EXTRACTED INFORMATION |
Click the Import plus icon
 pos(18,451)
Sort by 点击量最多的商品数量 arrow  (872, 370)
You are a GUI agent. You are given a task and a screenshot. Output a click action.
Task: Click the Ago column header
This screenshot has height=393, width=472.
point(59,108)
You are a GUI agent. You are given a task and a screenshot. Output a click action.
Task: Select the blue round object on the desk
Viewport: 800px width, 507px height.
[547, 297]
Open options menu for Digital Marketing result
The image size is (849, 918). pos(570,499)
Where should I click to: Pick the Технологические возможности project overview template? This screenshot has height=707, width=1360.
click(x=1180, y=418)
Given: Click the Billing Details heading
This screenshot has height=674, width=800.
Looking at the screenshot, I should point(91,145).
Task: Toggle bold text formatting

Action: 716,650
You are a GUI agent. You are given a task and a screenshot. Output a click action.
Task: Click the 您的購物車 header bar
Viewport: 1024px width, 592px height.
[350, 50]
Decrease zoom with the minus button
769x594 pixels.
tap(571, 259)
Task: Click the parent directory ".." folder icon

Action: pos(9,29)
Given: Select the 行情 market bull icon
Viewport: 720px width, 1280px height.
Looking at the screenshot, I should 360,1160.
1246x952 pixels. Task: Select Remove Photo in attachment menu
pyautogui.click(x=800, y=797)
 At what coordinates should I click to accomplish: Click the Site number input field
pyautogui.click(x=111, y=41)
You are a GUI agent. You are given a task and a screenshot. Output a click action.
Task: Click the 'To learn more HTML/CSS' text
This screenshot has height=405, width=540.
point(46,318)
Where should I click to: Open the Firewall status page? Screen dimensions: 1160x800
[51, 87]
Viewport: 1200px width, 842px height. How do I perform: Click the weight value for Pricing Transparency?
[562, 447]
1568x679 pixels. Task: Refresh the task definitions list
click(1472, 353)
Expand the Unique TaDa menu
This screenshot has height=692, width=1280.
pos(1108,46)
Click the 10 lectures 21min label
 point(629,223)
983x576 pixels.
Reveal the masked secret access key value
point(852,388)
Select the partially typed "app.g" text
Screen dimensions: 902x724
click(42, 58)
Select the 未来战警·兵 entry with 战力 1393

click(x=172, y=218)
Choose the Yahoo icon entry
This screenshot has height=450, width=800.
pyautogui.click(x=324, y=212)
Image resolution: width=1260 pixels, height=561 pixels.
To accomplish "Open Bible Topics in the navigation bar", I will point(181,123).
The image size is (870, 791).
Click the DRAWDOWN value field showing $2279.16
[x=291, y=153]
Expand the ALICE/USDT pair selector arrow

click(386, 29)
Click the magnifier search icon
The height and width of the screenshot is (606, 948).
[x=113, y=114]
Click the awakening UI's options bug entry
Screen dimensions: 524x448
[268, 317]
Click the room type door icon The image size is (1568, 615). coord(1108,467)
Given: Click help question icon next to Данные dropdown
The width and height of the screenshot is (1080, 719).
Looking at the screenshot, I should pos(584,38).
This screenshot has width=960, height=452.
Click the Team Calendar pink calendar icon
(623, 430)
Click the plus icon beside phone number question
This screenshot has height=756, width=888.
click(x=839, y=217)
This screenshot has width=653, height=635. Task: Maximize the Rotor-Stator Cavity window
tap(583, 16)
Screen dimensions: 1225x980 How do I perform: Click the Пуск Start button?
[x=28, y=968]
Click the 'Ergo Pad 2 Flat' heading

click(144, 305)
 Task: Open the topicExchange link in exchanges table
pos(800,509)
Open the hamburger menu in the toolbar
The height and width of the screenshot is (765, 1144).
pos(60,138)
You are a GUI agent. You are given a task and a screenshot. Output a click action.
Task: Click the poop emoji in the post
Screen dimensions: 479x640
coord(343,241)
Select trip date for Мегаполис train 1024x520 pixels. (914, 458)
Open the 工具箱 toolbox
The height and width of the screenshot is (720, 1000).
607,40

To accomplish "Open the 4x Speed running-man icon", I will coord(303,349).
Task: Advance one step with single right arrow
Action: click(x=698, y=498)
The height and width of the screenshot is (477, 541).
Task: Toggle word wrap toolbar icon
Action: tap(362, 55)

WHAT IS EXPECTED |
Every line from the data above that contains "question" must appear in the answer.

SOLUTION |
Given: Click help question icon next to Данные dropdown
Click the plus icon beside phone number question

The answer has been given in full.